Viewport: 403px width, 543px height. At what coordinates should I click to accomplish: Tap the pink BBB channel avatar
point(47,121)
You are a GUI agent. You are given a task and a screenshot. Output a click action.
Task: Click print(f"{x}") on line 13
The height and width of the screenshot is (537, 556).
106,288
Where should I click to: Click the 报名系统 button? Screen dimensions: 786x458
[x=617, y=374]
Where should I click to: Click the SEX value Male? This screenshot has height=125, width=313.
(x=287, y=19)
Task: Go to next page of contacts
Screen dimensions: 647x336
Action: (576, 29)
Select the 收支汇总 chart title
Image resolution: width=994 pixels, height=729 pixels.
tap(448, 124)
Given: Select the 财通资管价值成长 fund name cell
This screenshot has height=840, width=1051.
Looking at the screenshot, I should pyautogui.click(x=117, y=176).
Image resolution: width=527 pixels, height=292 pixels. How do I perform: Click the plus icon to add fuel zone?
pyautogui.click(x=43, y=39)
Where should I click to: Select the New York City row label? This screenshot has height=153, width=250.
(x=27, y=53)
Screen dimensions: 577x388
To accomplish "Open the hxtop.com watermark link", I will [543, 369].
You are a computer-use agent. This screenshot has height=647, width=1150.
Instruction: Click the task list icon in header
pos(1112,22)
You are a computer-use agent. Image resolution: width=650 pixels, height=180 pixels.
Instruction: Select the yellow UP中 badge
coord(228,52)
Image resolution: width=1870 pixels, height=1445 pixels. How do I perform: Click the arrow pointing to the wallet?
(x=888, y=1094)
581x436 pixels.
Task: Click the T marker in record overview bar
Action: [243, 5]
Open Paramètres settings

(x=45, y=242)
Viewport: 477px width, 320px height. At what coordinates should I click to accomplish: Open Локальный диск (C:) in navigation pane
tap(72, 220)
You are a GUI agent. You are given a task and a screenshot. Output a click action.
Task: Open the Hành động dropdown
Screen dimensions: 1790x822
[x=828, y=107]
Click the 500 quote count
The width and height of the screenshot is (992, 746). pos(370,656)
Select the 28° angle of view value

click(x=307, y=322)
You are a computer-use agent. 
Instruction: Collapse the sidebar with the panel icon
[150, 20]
========================================
= Exercise objective =
Copy out every item above line by line, with each character unchanged.

= Task solution =
Viewport: 403px width, 543px height. At what coordinates should I click to accomplish: Tap the pink BBB channel avatar
point(47,121)
You are a GUI agent. You are given a task and a screenshot. Output a click action.
Task: Click print(f"{x}") on line 13
The height and width of the screenshot is (537, 556).
106,288
Where should I click to: Click the 报名系统 button? Screen dimensions: 786x458
[x=617, y=374]
Where should I click to: Click the SEX value Male? This screenshot has height=125, width=313.
(x=287, y=19)
Task: Go to next page of contacts
Screen dimensions: 647x336
Action: (576, 29)
Select the 收支汇总 chart title
Image resolution: width=994 pixels, height=729 pixels.
tap(448, 124)
Given: Select the 财通资管价值成长 fund name cell
This screenshot has height=840, width=1051.
Looking at the screenshot, I should pyautogui.click(x=117, y=176).
Image resolution: width=527 pixels, height=292 pixels. How do I perform: Click the plus icon to add fuel zone?
pyautogui.click(x=43, y=39)
Where should I click to: Select the New York City row label? This screenshot has height=153, width=250.
(x=27, y=53)
Screen dimensions: 577x388
To accomplish "Open the hxtop.com watermark link", I will [543, 369].
You are a computer-use agent. This screenshot has height=647, width=1150.
Instruction: Click the task list icon in header
pos(1112,22)
You are a computer-use agent. Image resolution: width=650 pixels, height=180 pixels.
Instruction: Select the yellow UP中 badge
coord(228,52)
Image resolution: width=1870 pixels, height=1445 pixels. How do I perform: Click the arrow pointing to the wallet?
(x=888, y=1094)
581x436 pixels.
Task: Click the T marker in record overview bar
Action: [243, 5]
Open Paramètres settings

(x=45, y=242)
Viewport: 477px width, 320px height. At what coordinates should I click to accomplish: Open Локальный диск (C:) in navigation pane
tap(72, 220)
You are a GUI agent. You are given a task and a screenshot. Output a click action.
Task: Open the Hành động dropdown
Screen dimensions: 1790x822
[x=828, y=107]
Click the 500 quote count
The width and height of the screenshot is (992, 746). pos(370,656)
Select the 28° angle of view value

click(x=307, y=322)
You are a computer-use agent. 
Instruction: Collapse the sidebar with the panel icon
[150, 20]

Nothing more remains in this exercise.